I was asked the other day about ways to make people aware of open access journal publications, and this posting echoes much of my response.

Thanks again for taking the time this morning to discuss some of the ways open-access journals are using social media and other technology to distribute content and engage readers. I am on the board of [name deleted] recently transitioned to an open access format, and we are looking to maximize the capabilities of this new, free, and on-line format. To that end, any additional insights you might be able to share about effective social media applications for open-access sources, or other exemplary electronic journals you may be able to recommend, would be most helpful.

As you know, I have not been ignoring you as much as I have been out of town. Thank you for your patience.
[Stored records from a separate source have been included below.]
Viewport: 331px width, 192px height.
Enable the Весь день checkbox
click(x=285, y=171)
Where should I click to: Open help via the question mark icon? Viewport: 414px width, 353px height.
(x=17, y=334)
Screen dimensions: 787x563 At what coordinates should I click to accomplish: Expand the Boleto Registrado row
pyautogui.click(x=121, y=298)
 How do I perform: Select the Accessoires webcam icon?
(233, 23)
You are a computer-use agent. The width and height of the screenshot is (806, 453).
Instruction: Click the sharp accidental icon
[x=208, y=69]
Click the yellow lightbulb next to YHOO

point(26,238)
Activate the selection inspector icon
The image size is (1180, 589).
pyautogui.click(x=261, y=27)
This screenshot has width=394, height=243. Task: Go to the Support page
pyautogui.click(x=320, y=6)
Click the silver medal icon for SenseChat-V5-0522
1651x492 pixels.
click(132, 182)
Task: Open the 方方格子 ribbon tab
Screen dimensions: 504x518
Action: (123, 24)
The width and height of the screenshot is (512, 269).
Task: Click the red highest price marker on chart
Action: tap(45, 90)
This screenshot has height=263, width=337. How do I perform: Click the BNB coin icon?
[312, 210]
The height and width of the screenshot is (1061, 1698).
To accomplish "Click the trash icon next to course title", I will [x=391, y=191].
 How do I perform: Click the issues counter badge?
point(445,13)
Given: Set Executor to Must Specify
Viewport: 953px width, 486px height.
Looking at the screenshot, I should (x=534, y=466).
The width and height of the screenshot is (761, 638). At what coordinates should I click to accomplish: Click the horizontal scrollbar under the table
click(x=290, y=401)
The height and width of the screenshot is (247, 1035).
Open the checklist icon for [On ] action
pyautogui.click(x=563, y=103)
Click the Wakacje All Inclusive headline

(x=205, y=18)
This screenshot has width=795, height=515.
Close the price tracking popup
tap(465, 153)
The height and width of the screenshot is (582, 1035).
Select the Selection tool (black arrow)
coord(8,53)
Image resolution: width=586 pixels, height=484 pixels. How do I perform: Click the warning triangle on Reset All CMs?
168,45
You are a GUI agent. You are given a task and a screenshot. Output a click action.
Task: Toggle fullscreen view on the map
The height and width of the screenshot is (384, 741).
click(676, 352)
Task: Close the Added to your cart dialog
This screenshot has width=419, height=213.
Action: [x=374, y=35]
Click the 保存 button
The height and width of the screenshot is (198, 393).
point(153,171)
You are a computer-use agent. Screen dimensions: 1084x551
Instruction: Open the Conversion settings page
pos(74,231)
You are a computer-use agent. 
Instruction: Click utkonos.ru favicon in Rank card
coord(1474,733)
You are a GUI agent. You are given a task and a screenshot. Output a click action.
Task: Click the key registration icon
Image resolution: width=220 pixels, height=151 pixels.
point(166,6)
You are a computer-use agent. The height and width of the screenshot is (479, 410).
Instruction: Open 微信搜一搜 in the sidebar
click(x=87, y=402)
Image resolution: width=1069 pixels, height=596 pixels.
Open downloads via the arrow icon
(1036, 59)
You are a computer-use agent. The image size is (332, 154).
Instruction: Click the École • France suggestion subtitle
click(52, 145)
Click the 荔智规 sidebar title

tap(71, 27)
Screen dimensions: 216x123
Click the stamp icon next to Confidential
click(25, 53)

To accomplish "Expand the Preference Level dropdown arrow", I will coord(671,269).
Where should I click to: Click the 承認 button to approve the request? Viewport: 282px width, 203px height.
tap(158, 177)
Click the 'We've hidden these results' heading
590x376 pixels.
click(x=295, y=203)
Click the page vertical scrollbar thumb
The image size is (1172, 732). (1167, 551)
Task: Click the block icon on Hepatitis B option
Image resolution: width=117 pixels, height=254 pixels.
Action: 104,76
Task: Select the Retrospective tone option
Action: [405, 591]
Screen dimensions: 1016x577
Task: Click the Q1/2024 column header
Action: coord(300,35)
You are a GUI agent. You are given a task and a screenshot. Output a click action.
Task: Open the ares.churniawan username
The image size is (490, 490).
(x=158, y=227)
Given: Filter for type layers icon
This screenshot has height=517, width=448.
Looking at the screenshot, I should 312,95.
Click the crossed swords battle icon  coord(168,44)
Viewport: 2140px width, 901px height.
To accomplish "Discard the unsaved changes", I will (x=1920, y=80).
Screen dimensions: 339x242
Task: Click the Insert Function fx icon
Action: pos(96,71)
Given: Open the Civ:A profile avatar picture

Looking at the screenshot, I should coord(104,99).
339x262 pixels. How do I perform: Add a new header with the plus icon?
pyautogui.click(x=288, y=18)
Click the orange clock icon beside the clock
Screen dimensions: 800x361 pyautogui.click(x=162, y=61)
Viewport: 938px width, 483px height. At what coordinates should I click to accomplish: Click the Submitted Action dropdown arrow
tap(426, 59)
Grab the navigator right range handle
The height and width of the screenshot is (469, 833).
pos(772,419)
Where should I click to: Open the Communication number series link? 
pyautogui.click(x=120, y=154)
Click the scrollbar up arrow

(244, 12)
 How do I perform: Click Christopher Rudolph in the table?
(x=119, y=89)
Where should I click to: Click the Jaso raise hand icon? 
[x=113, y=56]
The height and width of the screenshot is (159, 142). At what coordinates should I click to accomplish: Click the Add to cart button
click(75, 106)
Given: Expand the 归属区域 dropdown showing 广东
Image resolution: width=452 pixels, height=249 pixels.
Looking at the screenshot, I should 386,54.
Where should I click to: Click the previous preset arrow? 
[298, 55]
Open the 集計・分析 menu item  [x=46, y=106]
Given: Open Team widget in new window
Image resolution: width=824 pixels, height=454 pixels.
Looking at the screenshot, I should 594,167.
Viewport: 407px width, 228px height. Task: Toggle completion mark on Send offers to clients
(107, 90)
I am only able to share my personal experiences here, and they are not intended to be standards of best practices. Yet, here are some ideas:

  • Exploit RSS – RSS is an XML technology used to syndicate content. It is the foundation of blogs. Do what you can to make sure your journal content is syndicated via RSS. This way people can “subscribe” to your journal and they will get alerts when new content becomes available.
  • Create a mailing list – On your journal’s site, allow people to submit their email addresses. Keep these email addresses in a list (database) and when new issues of your journal are created, send messages to the people in the list. Do not use the list for any other purpose.
  • Advertise – Identify mailing lists where discussions take place surrounding the topic of your journal. When your journal creates new issues, send a table of contents sort of message to the mailing lists.
  • Blog about your journal – If you or any of your colleagues who edit the journal blog, then write up things you find interesting in your journal in your blog. As long as your write up are sincere, people will not see this sort of things as self-promotion.
  • Use Facebook & Twitter – Do you and your editorial colleagues use Facebook or Twitter? Maybe your journal can have a Facebook page and/or a Twitter account. In either case, post messages about your journal on social networks.
  • Exploit SEO – SEO is code for “search engine optimization” which itself is code for “make it easy for Google to crawl your site”. If Google can easily crawl your site, then your content will more likely appear in Google search results, and therefore you will get more exposure.
  • Be regular – Publishing serial publications (blogs, journal articles, etc.) is difficult, but I believe your readers will build up trust for you if you make content available on a consistent basis. Otherwise, I think your publication will loose credibility.
  • Make your content searchable – When people come to your website, make sure people can easily search & browse the backfires. People will say, “I remember seeing an article on that topic at… I wonder if I can find it again?” Put another way, make sure your website is “usable”.
  • Allow for comments – While the articles you publish go through some sort of review, make it possible for the readership to comment as well. We no longer live in isolation, nor are we governed by the centralized elite. It is increasingly about the wisdom of the crowd.

The right software makes many of the tasks I outlined easier. I suggest you take a look at Open Journal Systems.

Good luck, and I commend you for going the open access route.